| Short problem |
Decide whether each statement below agrees with the passage about Beaver Lake, answering yes or no and quoting the words of the passage that settle it. 1. Beaver Lake was surveyed as a lake in 1834. 2. The federal government classified Beaver Lake as swampland. 3. Condit and Dunn sold nearly all of the shoreline to Michael Bright a month after buying it.

| Text excerpt |
In 1853, auctions began in earnest, but by then the scheming had been underway for some time, and nowhere more dastardly than at Beaver Lake.
Here's the thing: the federal government never classified Beaver Lake as swampland. It was a lake, surveyed as such in 1834 and was never included in the Swamp Land Act's provisions. When the law was passed to give a million acres of swamp land to the state for draining, that law did not include Beaver Lake.
But when had powerful men ever let a thing like a law stand between themselves and more money?
Amizi Condit was the state's swamp land engineer. John Dunn was the state auditor. Together, they bought the entire 19-mile shoreline of Beaver Lake. A month later, they sold nearly all of it to a lawyer named Michael Bright. Michael's brother Jesse was a U.S. senator and the chief boss of the Indiana Democratic Party.

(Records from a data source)
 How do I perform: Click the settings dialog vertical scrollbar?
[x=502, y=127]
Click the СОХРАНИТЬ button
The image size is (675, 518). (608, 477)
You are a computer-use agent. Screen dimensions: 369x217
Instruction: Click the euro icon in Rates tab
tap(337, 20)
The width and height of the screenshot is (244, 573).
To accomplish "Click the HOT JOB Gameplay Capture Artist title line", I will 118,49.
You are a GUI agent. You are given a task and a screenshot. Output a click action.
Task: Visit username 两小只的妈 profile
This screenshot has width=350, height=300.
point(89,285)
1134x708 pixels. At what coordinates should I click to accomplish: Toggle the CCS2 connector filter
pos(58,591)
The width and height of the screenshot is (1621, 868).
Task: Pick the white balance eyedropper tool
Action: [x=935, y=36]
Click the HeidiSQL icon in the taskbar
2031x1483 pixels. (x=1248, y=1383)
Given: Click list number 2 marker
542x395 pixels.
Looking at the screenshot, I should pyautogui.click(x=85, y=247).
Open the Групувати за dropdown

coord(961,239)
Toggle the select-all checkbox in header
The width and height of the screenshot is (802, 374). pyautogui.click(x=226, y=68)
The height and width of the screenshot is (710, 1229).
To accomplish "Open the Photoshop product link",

| Response to the exercise |
1. Yes: "It was a lake, surveyed as such in 1834"
2. No: "the federal government never classified Beaver Lake as swampland"
3. Yes: "A month later, they sold nearly all of it to a lawyer named Michael Bright."